▸ Work item
Repeat precisely the span of lines below that opens with the line containing "Chain (137, 753)" and closes with the line containing "Details (278, 379)", both included.
--*--
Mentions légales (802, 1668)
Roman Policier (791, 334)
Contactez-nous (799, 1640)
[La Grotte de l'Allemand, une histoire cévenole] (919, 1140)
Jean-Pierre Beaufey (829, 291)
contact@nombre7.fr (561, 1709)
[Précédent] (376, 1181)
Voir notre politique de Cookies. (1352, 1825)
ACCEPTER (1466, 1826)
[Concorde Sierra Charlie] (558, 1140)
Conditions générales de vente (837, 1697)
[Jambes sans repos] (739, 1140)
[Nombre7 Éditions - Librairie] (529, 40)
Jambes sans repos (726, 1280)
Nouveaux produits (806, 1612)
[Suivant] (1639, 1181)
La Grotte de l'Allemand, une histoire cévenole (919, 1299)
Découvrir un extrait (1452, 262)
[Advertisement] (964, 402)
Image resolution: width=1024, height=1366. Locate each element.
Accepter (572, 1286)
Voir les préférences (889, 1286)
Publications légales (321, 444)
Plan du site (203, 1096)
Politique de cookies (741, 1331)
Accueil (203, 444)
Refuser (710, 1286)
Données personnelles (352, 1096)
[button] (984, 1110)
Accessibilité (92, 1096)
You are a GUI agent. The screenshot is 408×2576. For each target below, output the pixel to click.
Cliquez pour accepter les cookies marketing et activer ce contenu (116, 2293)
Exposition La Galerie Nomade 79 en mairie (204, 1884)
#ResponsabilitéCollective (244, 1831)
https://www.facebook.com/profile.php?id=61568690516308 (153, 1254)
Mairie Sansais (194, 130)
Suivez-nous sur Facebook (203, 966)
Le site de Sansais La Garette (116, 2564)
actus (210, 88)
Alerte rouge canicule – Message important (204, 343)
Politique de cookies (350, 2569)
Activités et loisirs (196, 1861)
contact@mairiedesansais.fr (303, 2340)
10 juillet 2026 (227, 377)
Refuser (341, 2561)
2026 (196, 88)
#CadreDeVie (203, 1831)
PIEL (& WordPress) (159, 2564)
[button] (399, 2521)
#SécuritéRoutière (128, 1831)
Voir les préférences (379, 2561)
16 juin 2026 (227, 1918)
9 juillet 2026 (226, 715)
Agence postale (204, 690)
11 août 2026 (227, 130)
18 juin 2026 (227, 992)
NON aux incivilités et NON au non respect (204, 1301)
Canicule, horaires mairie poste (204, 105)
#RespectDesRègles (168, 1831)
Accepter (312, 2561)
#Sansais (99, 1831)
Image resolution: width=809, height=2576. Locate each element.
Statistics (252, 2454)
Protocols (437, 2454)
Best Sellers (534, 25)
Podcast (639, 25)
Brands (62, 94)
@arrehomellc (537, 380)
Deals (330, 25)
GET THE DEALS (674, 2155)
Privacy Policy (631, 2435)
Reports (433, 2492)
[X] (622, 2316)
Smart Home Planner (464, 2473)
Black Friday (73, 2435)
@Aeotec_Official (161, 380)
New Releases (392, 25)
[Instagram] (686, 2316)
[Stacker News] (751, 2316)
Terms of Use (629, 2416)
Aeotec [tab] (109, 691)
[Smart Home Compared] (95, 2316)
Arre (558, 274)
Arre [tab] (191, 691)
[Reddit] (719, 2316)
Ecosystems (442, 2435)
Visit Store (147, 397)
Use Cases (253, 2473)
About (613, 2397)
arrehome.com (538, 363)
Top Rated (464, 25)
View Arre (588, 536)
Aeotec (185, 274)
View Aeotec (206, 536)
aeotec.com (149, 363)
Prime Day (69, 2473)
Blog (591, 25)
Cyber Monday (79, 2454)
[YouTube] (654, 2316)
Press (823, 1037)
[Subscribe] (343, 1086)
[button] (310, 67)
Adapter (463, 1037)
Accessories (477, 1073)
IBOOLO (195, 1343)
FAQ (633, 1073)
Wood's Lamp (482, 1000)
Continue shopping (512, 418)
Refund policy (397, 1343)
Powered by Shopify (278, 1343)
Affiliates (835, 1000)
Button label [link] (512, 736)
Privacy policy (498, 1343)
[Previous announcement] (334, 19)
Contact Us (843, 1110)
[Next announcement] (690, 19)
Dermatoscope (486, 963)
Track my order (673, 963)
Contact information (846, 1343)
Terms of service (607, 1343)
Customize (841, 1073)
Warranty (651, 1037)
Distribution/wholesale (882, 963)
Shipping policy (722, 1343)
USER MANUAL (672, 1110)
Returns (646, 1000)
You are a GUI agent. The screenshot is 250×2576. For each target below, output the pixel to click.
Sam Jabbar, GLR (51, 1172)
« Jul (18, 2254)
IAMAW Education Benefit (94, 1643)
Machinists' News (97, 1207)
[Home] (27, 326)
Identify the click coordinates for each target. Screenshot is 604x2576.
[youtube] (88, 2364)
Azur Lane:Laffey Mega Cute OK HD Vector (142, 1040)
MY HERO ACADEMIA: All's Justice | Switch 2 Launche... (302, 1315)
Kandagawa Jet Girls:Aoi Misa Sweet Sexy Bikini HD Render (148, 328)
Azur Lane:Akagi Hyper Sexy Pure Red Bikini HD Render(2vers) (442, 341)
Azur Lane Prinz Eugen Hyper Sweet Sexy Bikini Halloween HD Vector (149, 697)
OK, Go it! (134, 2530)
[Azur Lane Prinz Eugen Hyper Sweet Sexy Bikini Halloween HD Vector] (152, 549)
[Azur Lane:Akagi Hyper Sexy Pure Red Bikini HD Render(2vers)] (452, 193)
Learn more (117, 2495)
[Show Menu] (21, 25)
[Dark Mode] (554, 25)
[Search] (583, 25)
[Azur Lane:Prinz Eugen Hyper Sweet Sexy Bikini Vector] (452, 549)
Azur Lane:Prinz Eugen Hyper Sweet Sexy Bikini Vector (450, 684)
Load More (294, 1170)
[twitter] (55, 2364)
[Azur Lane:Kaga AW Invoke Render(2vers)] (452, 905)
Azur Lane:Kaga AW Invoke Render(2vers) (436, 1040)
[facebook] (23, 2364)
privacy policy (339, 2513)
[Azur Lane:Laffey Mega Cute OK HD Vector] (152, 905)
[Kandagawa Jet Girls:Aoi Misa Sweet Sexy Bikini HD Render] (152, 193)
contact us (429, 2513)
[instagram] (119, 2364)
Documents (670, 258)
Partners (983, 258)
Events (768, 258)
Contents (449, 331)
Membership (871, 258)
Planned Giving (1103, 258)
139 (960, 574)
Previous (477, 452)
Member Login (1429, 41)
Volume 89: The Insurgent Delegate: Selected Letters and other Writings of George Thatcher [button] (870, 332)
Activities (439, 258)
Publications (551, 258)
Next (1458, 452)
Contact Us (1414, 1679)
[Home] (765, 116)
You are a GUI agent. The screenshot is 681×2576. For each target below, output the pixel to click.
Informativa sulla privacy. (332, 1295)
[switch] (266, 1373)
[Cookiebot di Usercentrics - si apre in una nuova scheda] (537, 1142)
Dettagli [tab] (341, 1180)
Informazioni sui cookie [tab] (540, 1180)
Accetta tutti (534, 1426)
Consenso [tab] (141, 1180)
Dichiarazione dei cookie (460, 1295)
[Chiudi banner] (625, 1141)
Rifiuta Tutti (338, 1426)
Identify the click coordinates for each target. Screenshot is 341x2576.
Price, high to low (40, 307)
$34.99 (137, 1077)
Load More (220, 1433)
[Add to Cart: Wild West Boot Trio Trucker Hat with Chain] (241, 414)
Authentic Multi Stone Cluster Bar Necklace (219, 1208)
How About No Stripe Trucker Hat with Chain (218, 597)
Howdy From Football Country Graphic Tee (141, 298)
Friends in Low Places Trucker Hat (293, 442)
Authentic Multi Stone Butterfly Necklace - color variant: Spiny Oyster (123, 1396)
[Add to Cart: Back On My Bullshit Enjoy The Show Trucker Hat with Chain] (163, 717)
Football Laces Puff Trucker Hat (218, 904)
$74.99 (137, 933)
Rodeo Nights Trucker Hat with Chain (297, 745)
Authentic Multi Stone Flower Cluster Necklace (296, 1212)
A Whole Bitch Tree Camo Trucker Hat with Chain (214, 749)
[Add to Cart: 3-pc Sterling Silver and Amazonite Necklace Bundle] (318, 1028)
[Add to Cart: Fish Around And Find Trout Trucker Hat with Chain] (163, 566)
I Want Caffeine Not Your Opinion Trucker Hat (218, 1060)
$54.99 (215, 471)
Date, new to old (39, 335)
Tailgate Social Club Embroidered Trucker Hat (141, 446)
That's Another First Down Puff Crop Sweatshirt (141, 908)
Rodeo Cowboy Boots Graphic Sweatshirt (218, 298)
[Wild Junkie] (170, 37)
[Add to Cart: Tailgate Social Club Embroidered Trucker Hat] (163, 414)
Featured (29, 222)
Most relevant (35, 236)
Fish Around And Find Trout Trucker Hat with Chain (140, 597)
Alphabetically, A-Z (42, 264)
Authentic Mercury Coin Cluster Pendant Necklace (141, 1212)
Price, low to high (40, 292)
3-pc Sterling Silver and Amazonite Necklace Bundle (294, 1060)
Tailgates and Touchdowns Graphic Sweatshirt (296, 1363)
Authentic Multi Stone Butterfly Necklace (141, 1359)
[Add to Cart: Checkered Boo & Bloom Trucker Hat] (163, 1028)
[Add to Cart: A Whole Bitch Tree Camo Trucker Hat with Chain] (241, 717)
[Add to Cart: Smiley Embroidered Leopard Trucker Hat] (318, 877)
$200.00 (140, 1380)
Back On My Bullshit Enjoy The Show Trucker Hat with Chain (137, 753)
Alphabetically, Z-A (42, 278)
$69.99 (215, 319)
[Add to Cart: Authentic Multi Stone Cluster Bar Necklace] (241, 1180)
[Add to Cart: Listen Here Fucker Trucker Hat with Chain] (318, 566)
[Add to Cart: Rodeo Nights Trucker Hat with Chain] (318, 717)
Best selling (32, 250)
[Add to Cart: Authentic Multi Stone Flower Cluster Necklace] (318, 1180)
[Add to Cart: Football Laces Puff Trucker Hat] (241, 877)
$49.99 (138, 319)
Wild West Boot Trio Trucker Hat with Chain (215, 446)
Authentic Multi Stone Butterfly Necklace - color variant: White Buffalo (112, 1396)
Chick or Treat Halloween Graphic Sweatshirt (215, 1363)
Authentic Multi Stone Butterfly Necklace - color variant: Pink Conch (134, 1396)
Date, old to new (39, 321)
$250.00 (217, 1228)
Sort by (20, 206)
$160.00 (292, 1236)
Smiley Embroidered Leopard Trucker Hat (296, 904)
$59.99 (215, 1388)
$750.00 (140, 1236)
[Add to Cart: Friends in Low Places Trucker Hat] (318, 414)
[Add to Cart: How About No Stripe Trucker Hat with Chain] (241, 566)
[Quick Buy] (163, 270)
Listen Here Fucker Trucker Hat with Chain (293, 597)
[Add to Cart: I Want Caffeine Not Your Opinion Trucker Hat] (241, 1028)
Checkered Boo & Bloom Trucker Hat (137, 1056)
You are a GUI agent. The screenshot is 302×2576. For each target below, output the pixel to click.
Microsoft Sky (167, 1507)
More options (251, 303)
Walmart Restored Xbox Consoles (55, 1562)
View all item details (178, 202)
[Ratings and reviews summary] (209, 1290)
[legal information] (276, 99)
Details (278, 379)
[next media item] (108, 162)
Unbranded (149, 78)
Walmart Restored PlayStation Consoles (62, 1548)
--*--
▸ Answer section
Back On My Bullshit Enjoy The Show Trucker Hat with Chain (137, 753)
Alphabetically, Z-A (42, 278)
$69.99 (215, 319)
[Add to Cart: Authentic Multi Stone Cluster Bar Necklace] (241, 1180)
[Add to Cart: Listen Here Fucker Trucker Hat with Chain] (318, 566)
[Add to Cart: Rodeo Nights Trucker Hat with Chain] (318, 717)
Best selling (32, 250)
[Add to Cart: Authentic Multi Stone Flower Cluster Necklace] (318, 1180)
[Add to Cart: Football Laces Puff Trucker Hat] (241, 877)
$49.99 (138, 319)
Wild West Boot Trio Trucker Hat with Chain (215, 446)
Authentic Multi Stone Butterfly Necklace - color variant: White Buffalo (112, 1396)
Chick or Treat Halloween Graphic Sweatshirt (215, 1363)
Authentic Multi Stone Butterfly Necklace - color variant: Pink Conch (134, 1396)
Date, old to new (39, 321)
$250.00 (217, 1228)
Sort by (20, 206)
$160.00 (292, 1236)
Smiley Embroidered Leopard Trucker Hat (296, 904)
$59.99 (215, 1388)
$750.00 (140, 1236)
[Add to Cart: Friends in Low Places Trucker Hat] (318, 414)
[Add to Cart: How About No Stripe Trucker Hat with Chain] (241, 566)
[Quick Buy] (163, 270)
Listen Here Fucker Trucker Hat with Chain (293, 597)
[Add to Cart: I Want Caffeine Not Your Opinion Trucker Hat] (241, 1028)
Checkered Boo & Bloom Trucker Hat (137, 1056)
You are a GUI agent. The screenshot is 302×2576. For each target below, output the pixel to click.
Microsoft Sky (167, 1507)
More options (251, 303)
Walmart Restored Xbox Consoles (55, 1562)
View all item details (178, 202)
[Ratings and reviews summary] (209, 1290)
[legal information] (276, 99)
Details (278, 379)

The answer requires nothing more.